Pepco Smart Meters to Make Smarter Use of Energy
Smart meters will help households to monitor electricity usage, and will let Pepco know when the power is starting to fade (or when it's out completely).
Measuring your household’s electricity usage will soon get a lot easier, thanks to Pepco’s new “smart meters,” which the utility company has begun installing on Maryland properties.
Smart meters are electronic devices that send low-powered radio signals to Pepco to report on electricity usage at 15-minute intervals, reported Maria Cowan, a Pepco engineer, and Ken Farrell, a Pepco manager, at a meeting of the Village of North Chevy Chase Council on Tuesday, Nov. 15.
While current electric meters must be read every month by a meter reader, the new smart meters will send the data directly to Pepco, and—once the region’s meters have all been replaced and the system is up and running—customers will be able to access that data through their online Pepco accounts.
That way, customers can track their household’s peak energy consumption times.
And, if a customer has an energy-guzzling operation to perform (such as charging up a smart car or running all the air conditioners in the home, full-blast, at the same time), the customer can figure out when is the best time to run each operation so that the system doesn’t short-circuit.
Even better, Pepco plans—in the near future—to offer credits to customers who use less energy at peak times. The details of those credits are still being worked out, Farrell said.
Pepco is hoping to run a pilot program next summer with about 5,000 customers to test out new rates of energy usage and “allow the utility to give a credit of some sort to those customers who we can tell use less [energy] than others,” Farrell added.
But, perhaps best of all, the new smart meters will let Pepco know when the power is starting to fade, as well as when it’s completely out, so that Pepco can act more quickly to restore electricity. Once the smart meter system is fully operational, customers won’t have to keep Pepco on speed dial during a storm—Pepco will know when you’ve lost power.
Installation of the new smart meters will continue in Maryland through the spring of 2012. (Smart meters have been installed in most Washington, DC, homes already.) The installations will be done by Scope Services, whose employees will dress in t-shirts with the Scope logo on them and in khaki pants, and will drive Scope trucks.
Customers will receive letters in the mail letting them know when Scope Services will be in their neighborhoods to replace the meters.

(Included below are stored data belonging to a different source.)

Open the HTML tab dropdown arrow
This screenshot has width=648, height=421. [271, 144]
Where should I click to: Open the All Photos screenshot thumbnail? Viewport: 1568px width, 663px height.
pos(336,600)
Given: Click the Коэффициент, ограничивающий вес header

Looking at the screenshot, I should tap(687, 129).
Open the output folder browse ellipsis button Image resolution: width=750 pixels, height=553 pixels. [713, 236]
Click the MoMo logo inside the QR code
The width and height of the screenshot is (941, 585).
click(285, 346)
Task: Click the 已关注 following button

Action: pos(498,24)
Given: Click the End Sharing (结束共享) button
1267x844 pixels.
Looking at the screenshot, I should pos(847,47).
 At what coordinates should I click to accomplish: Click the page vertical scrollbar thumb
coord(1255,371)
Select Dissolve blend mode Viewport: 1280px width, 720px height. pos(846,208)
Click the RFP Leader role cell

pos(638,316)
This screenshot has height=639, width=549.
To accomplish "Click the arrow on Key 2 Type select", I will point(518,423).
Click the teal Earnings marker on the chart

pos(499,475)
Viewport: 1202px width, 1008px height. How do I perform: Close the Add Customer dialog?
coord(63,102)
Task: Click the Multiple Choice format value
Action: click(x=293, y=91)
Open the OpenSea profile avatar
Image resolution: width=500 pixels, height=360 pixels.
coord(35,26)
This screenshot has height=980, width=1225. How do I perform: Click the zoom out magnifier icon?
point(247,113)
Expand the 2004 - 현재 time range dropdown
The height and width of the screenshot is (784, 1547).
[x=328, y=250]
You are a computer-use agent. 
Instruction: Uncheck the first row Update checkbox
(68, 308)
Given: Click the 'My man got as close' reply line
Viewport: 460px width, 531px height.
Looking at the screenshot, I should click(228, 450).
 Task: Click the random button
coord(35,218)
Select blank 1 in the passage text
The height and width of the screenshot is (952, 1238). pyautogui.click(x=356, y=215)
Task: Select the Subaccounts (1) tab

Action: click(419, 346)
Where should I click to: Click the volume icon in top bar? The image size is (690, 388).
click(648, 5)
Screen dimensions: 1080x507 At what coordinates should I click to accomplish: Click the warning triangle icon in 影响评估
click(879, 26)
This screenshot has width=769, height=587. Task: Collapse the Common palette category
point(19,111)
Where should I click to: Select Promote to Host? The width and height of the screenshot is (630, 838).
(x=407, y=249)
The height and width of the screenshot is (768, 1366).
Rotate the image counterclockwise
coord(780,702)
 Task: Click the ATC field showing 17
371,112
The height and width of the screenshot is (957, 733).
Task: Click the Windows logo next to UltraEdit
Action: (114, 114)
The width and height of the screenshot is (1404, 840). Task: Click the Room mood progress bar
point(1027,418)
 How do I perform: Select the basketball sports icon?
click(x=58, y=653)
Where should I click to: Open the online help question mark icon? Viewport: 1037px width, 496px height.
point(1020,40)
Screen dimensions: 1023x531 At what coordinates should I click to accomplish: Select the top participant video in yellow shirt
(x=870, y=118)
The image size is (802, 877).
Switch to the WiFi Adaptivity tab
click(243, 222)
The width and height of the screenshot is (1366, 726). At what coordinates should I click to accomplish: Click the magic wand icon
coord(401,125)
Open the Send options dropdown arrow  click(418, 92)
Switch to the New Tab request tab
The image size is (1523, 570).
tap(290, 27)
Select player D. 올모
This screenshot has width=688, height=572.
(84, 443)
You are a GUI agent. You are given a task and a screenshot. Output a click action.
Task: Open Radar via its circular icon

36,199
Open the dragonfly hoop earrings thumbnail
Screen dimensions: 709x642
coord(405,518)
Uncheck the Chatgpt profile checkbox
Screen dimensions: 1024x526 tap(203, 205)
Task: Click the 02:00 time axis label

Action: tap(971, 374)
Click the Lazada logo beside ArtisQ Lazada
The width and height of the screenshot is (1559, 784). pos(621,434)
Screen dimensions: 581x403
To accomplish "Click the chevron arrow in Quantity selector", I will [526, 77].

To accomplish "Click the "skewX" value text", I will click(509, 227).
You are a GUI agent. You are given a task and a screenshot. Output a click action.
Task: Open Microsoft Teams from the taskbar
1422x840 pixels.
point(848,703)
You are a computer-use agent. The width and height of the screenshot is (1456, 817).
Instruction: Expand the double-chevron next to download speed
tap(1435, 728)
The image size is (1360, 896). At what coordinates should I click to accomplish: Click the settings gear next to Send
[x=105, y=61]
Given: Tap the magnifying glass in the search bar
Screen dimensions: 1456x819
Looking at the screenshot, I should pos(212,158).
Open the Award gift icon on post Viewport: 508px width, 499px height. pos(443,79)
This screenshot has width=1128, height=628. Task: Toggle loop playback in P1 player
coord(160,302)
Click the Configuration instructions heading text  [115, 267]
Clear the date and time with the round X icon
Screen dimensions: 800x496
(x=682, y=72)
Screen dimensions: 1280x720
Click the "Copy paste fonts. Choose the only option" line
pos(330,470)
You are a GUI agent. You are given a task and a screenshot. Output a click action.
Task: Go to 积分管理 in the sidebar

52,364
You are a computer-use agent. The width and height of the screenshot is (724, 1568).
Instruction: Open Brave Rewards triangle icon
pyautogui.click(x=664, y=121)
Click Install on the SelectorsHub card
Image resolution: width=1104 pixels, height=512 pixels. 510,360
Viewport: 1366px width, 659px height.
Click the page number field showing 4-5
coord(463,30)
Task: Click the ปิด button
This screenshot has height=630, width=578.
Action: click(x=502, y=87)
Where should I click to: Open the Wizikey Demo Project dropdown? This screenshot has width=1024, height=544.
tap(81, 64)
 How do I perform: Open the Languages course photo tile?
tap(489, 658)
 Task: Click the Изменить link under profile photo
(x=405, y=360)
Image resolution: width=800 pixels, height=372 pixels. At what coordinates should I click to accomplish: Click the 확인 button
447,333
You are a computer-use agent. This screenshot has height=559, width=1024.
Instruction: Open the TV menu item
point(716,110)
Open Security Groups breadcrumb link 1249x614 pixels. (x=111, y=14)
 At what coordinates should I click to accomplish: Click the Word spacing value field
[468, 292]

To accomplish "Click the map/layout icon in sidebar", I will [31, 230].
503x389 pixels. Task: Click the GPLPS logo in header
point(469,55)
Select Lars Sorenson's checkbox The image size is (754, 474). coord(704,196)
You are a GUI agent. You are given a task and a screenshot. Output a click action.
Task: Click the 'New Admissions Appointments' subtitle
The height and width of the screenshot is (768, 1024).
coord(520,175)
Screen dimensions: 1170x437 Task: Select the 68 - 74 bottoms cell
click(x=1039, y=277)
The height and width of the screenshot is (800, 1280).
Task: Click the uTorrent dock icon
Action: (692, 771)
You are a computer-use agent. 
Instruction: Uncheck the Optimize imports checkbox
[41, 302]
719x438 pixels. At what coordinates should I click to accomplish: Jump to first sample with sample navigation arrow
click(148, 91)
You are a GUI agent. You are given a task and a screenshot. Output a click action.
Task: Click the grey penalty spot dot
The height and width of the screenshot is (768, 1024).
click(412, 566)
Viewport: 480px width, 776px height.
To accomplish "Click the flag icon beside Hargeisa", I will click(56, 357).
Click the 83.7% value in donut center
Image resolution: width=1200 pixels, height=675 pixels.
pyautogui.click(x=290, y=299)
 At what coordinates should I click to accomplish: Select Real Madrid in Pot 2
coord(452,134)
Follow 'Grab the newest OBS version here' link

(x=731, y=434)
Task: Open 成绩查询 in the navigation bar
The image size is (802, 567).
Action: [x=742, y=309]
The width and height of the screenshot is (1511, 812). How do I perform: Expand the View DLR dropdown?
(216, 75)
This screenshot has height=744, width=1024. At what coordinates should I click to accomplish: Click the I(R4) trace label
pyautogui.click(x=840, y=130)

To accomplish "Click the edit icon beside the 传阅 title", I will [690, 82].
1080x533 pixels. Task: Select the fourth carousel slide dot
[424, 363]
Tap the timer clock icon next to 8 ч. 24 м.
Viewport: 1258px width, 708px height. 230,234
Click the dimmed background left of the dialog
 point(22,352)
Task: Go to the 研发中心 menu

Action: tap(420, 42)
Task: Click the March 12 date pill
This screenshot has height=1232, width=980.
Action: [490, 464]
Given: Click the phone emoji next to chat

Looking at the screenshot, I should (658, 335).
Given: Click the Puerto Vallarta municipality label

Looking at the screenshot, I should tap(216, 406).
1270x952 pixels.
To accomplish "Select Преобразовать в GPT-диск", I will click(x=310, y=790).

For customers with meters inside their homes, Scope employees will schedule appointments with property owners or tenants for smart meter installation.
The special features of the smart meters will not be operational until all of the region’s smart meters are connected to the new smart meter system. Meter readers will still need to read the meters on a monthly basis, and customers will still want to call in to Pepco when their power is out, Cowan and Furrell said.
Some Pepco customers do not like the idea of the smart meters, however, because of the signal that the smart meters emit. Customers cannot opt out of the smart meter program.
But, Cowan countered, the smart meters operate on a radio frequency of 900 megahertz, which is less than a smart phone, Cowan said. And, the smart meters will operate for only a few seconds a day, when they send “quick bleep[s]” of information over the radio signal to Pepco. (The bleeps happen every four hours, but each one lasts for only a split second.)
The rest of the time, the smart meter is “basically a dead meter,” Cowan said.
Editor's note (Friday, Nov. 18, 8:45 p.m.): This post has been corrected. The original post stated that bleeps of information are sent from the smart meter to Pepco every 15 minutes, when, in fact, the bleeps happen every four hours. Also, the original post stated that installation of smart meters would begin in Maryland in the spring of 2012, when, in fact, the installations have already begun.